Но если сегодня критики ошибаются (хотя я еще не видела плодов их штудий), то в один прекрасный день Вы сможете осадить их, когда появится вторая часть «Бальдра». Вы покажете им, что и Вы знаете следующую истину (возможно, лучше, чем они сами): подлинно великий человек слишком искренен в своих пристрастиях, чтобы сожалеть о принесенной жертве, он слишком поглощен своим трудом, чтобы говорить о нем во всеуслышание, он слишком сосредоточен на поисках лучшего способа завершить задуманное, чтобы о себе – лишь орудии – рассуждать как о великом человеке. И если Бог ставит помехи на его пути – если кажется, что иногда его обязанности тормозят его силы, – то он это остро чувствует, возможно, корчится под медленной пыткой затруднений и проволочек; но если в его груди бьется сердце настоящего мужчины, то он сможет все снести, подчиниться, терпеливо переждать.

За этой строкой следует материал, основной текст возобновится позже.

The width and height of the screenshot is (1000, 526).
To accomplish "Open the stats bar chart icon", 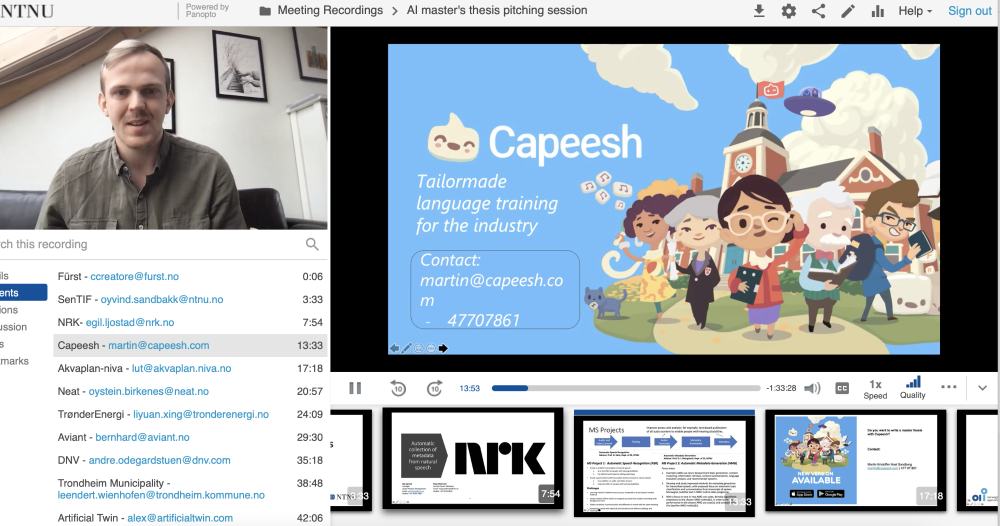I will (x=878, y=11).
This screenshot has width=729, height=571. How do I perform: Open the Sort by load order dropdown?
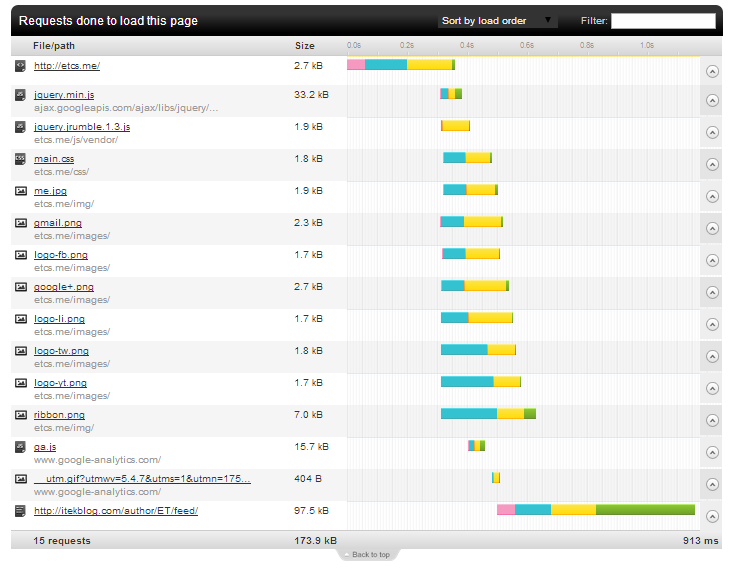pyautogui.click(x=497, y=21)
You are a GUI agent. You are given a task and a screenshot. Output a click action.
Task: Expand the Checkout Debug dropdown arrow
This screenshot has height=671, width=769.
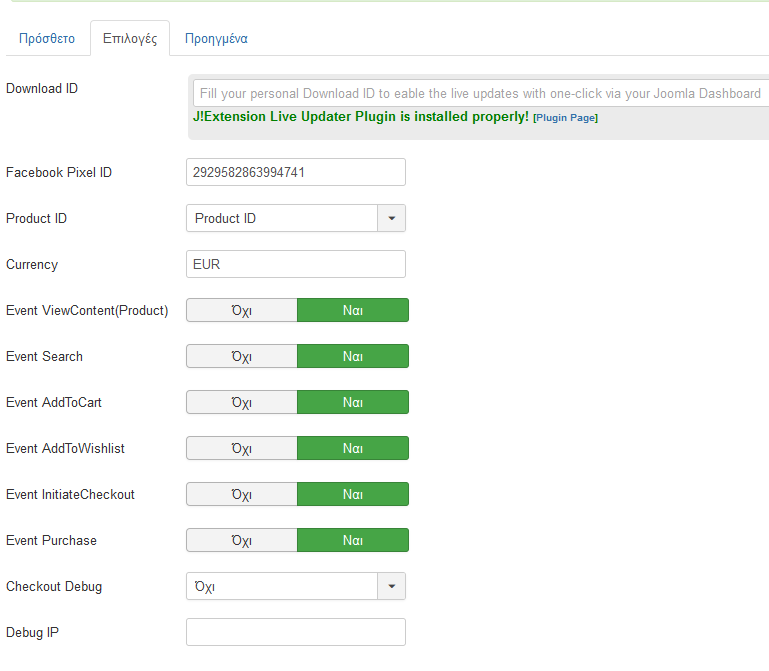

Если кто-либо заговорит со мной о «Бальдре» – хотя я живу слишком уединенно, чтобы часто иметь возможность выслушивать комментарии, – я отвечу в соответствии в Вашим предложением и моим собственным впечатлением. Справедливость требует, чтобы Вы сами были своим истолкователем.
На этом прощаюсь.
С верностью и благодарностью
Шарлотта Бронте.
Сидни Добеллу, эксвайру».
Письмо к ее брюссельской школьной подруге дает представление и внешних событиях ее жизни в течение этой зимы.
«8 марта.
Как я рада снова увидеть твой почерк. Мне кажется, последний раз я получила от тебя письмо год назад. В последнее время ты возникала в моих мыслях снова и снова, и у меня уже стали появляться печальные предчувствия в связи с твоим молчанием. К счастью, твое письмо их развеяло, в целом в нем содержатся хорошие новости о твоем отце, маме, сестрах и, наконец, о тебе, почтенной англичанке.

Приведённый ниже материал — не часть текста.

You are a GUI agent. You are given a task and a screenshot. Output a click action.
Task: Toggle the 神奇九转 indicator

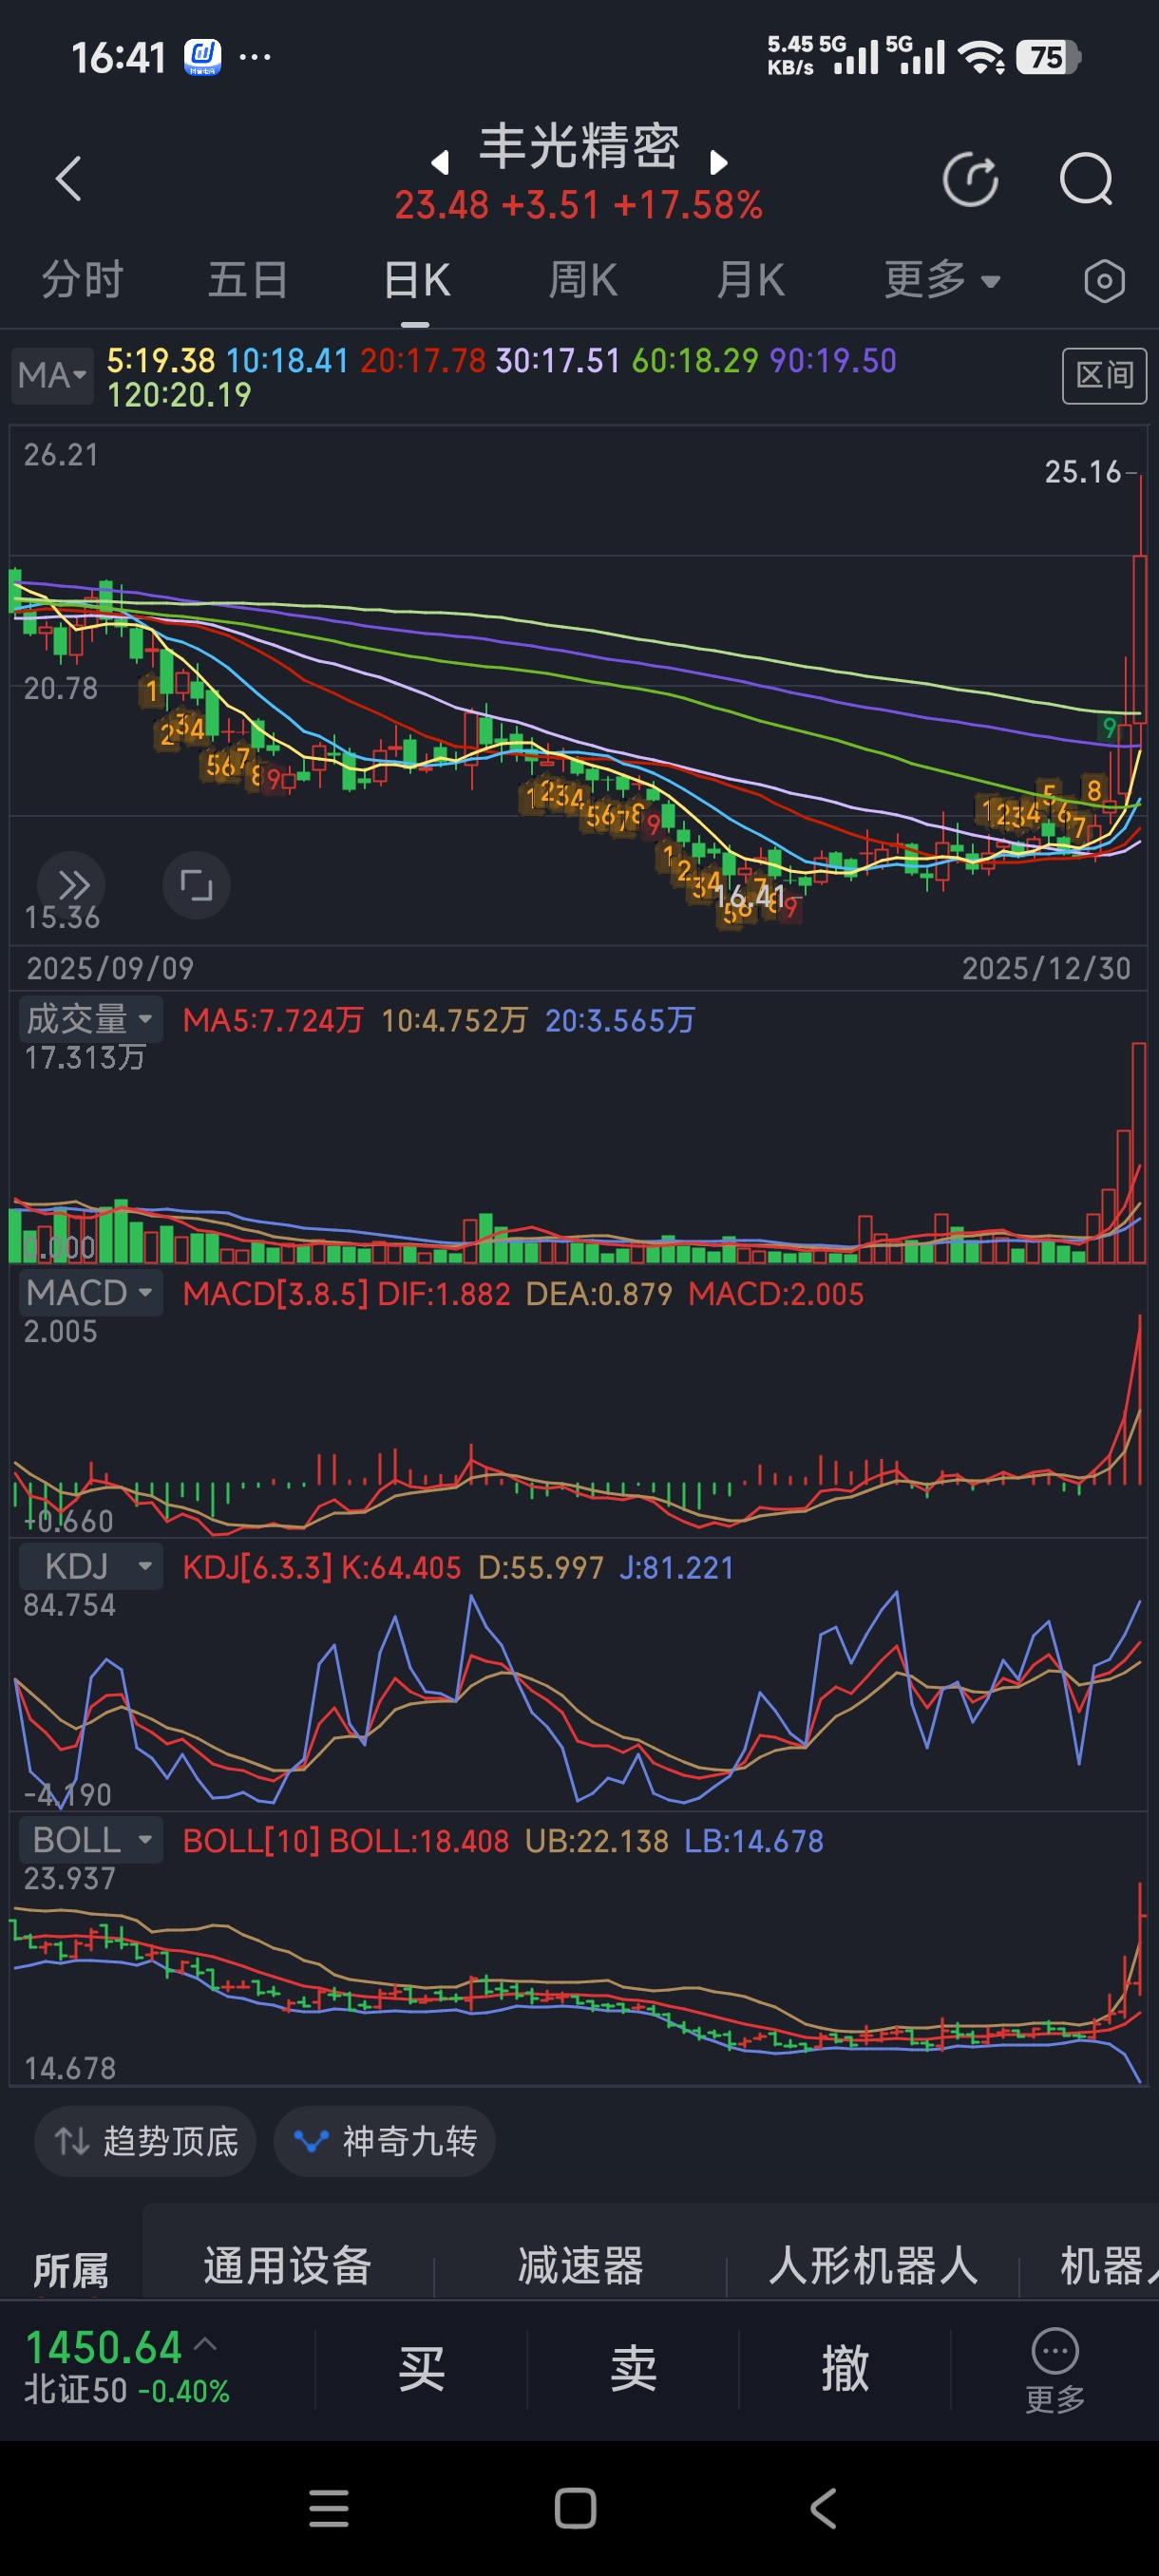pos(385,2141)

Мой дорогой отец очень хорошо пережил суровую зиму, и я тем более благодарна за это обстоятельство, что прошлым летом в течение многих недель он чувствовал себя крайне плохо после июньского приступа, на несколько часов совершенно лишившего его зрения, хотя ни его ум, ни речь, ни моторные функции не были повреждены. Я вряд ли могу описать тебе, какую благодарность я испытала, когда после безотрадного и почти безнадежного периода кромешной тьмы он снова увидел малый проблеск дневного света. Я опасалась, что у него был паралич глазного нерва. Долгое время перед глазами был какой-то туман, и его зрение до сих окончательно не восстановилось, но он может читать, писать и ходить, и он также читает проповедь
Учитывая мои обстоятельства, ты поймешь, что у меня не было ни свободного времени, ни желания часто уезжать из дома в течение последнего года. Весной я провела неделю с миссис Гаскелл, а недавно две недели с друзьями, вот и все мои поездки с тех пор, как я тебя видела в последний раз. Моя жизнь действительно отличается однообразием и уединением – что не слишком полезно для моего ума или тела, но все-таки у меня есть повод для частого изъявления признательности, благодаря поддержке, которая все еще поступает и подбадривает меня время от времени. Мое здоровье, хоть и не безупречно, все же, как мне иногда кажется, в целом крепче, чем три года назад: мои худшие напасти – это головные боли и проблемы с пищеварением. Приеду ли я в столицу на несколько дней во время этого сезона, я пока не знаю, но если приеду, я надеюсь заехать в П. Плейс».
В апреле она сообщает мисс Вулер о своей помолвке.
«12 апреля, Хауорт.
Моя дорогая мисс Вулер.
Поскольку Вы всегда проявляли искреннюю заинтересованность в моих делах, Вы заслуживаете, чтобы я сообщила Вам одной из первых о деле, о котором я уже неоднократно с Вами советовалась. Поэтому я должна Вам сказать, что с тех пор, как я Вам написала в последний раз, папа постепенно изменил свое мнение, которое сейчас весьма отличается от его первоначальной реакции, а также, что после определенной переписки и в результате визита сюда мистера Николлса около недели назад было решено, что он вновь вступит в должность викария Хауорта, как только теперешний помощник моего отца получит место, а в свое время будет принят и в обитатели нашего дома.